__EXCERPTED PASSAGE__.
Tag Archives: fun

Telling stories – Adam Gidwitz

Last week, author Adam Gidwitz visited my school and spent the day doing presentations and hanging out with kids, and it was incredible. I haven’t read everything he’s written, but last year’s The Inquisitor’s Tale was one of my favorite recent reads. It’s a book that is difficult to sort into a definitive genre, but it has historic fiction, fantasy and adventure elements that combine beautifully into a wonderful story told in multiple voices a la The Canterbury Tales. Except that, unlike my high school experience suffering through Chaucer, this book was a joy from start to finish.

Adam did three separate presentations for my students and each was slightly tweaked to meet the population, in this case, our school’s grades of sixth, seventh and eighth. I was totally impressed with his comfort level with our students and his genuine interest in them. For instance, as students were filing in to the auditorium he made a point of introducing himself to those already seated with an easy “Hi, I’m Adam. What’s your name?” His past career as “the worst teacher in NYC,”* was proven impossible to believe. He gets kids.

__DATA EXCERPT__.
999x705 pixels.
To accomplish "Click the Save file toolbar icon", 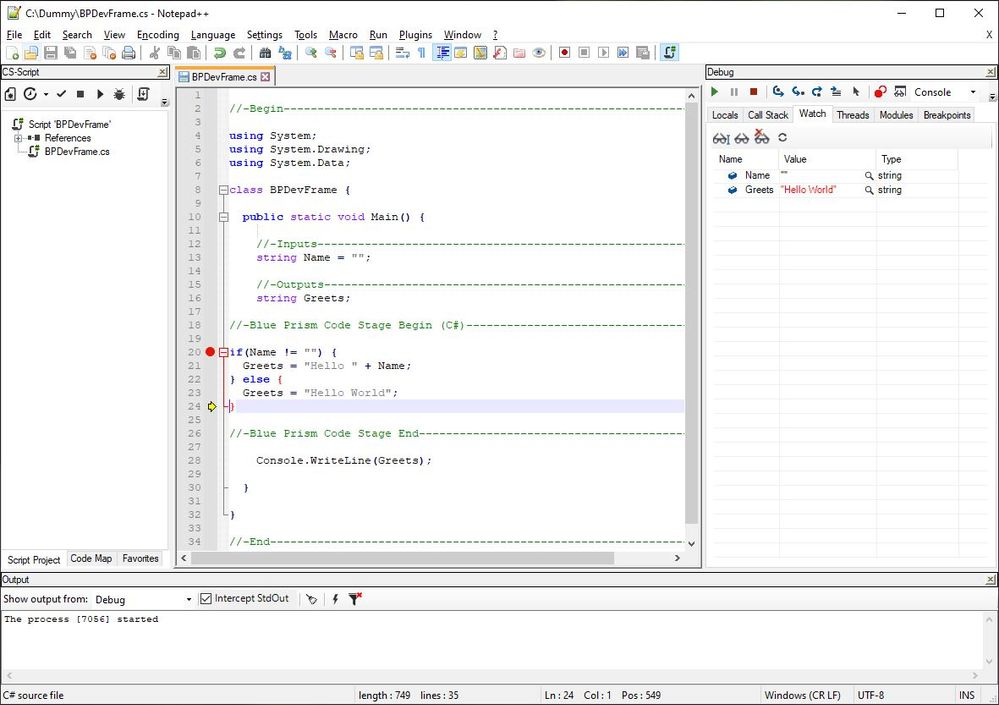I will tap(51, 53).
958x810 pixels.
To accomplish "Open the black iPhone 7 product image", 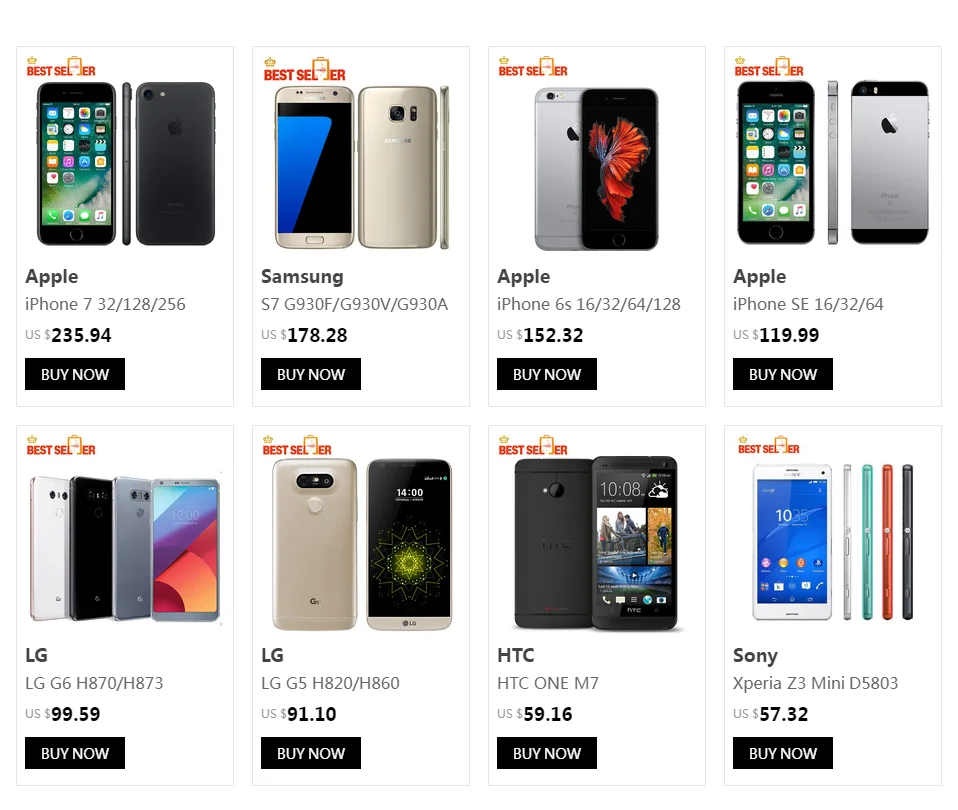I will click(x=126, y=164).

__WHAT IS EXPECTED__.
According to the post about Adam Gidwitz's school visit, which grades made up the school's population for his three presentations? The material is separate from the post about Adam Gidwitz's school visit.

__FULL RESPONSE__.
Sixth, seventh and eighth grades.